Publicly funded AIDS services in Los Angeles County remain disproportionately concentrated in Anglo communities despite the steady spread of the disease among blacks, Latinos and Asians, two county advisory boards reported Tuesday.
The Human Relations Commission and the Commission on AIDS called on the Board of Supervisors and Department of Health Services to decentralize their AIDS programs in order to better serve the minority and lower-income neighborhoods that increasingly need them most.
"I will long remember (recent testimony about) AIDS-infected individuals . . . languishing and dying in back bedrooms of their homes essentially because there are not adequate services being rendered to them," Rabbi Allen Freehling, AIDS Commission chairman, said Tuesday.
The commissions also called for increased funding for groups providing AIDS services to minority communities, development of bilingual and culturally sensitive educational materials and recruitment and training of professionals able to offer bilingual services.

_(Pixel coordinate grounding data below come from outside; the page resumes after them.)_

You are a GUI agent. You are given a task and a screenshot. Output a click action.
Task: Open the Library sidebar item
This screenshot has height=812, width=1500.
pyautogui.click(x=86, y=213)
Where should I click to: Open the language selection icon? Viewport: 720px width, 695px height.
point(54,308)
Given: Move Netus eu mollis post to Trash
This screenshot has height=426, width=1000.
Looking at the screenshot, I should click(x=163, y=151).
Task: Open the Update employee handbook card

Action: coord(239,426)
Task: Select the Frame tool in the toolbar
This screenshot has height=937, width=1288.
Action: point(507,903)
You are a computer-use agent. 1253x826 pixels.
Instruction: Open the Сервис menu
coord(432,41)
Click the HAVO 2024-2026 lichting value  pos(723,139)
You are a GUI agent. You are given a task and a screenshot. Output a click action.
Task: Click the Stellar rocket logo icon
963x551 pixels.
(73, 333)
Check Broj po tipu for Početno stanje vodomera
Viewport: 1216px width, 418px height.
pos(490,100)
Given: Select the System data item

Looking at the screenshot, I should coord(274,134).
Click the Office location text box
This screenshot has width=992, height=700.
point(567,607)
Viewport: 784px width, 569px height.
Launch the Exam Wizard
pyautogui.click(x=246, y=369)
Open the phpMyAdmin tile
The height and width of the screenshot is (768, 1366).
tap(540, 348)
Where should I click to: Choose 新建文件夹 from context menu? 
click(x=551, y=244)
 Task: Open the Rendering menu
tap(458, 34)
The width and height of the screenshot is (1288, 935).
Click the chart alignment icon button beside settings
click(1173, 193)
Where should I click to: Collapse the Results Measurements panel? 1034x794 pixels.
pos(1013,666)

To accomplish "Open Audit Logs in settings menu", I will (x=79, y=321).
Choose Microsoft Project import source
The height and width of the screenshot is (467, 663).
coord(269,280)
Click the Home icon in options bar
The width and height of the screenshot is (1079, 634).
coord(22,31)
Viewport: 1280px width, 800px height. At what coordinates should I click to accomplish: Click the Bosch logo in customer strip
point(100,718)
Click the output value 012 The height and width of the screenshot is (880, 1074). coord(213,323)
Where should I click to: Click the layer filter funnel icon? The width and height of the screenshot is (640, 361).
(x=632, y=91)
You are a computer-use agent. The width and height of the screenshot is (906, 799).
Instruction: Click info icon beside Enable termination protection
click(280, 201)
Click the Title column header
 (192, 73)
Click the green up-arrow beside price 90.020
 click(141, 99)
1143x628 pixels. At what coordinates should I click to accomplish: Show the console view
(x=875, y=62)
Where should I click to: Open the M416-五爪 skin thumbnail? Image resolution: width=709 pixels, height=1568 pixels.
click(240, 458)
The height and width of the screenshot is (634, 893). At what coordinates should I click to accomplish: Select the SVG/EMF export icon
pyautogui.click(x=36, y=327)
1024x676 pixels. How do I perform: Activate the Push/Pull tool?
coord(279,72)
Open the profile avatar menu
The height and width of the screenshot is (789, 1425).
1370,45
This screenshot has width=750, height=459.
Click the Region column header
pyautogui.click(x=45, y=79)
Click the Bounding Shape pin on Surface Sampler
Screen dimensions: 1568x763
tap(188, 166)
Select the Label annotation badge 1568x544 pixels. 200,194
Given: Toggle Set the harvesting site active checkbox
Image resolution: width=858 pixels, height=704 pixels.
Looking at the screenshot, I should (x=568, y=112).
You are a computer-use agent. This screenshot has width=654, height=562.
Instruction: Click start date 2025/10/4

The recommendations came in a 16-page report on the impact of AIDS among blacks, Latinos, Asians and Pacific Islanders in Los Angeles County. The report was based on testimony taken during a hearing last September held by the two advisory groups.
The report cited numerous ways in which minority group members have limited access to services. Among them:
- People with AIDS or AIDS-related infections are expected to travel long distances for treatment at Los Angeles County-USC Medical Center, yet many have no cars and poor access to public transportation to and from the hospital.
- There is no central location where minority group members with AIDS can go for education, treatment, advocacy and other services. The single organization devoted exclusively to minority AIDS services is located far from many of the most populous minority communities.
- AIDS service groups run by Anglos have little knowledge of respected minority community organizations, leaders and medical professionals, witnesses testified. They called for separate organizations and programs to serve minority-group needs.
Blacks, Latinos, Asians and Pacific Islanders represent approximately 31% of the diagnosed AIDS cases and 45% of the population of Los Angeles County, commission officials said. They said the comparable national figures are 40% of AIDS cases and 18% of the population.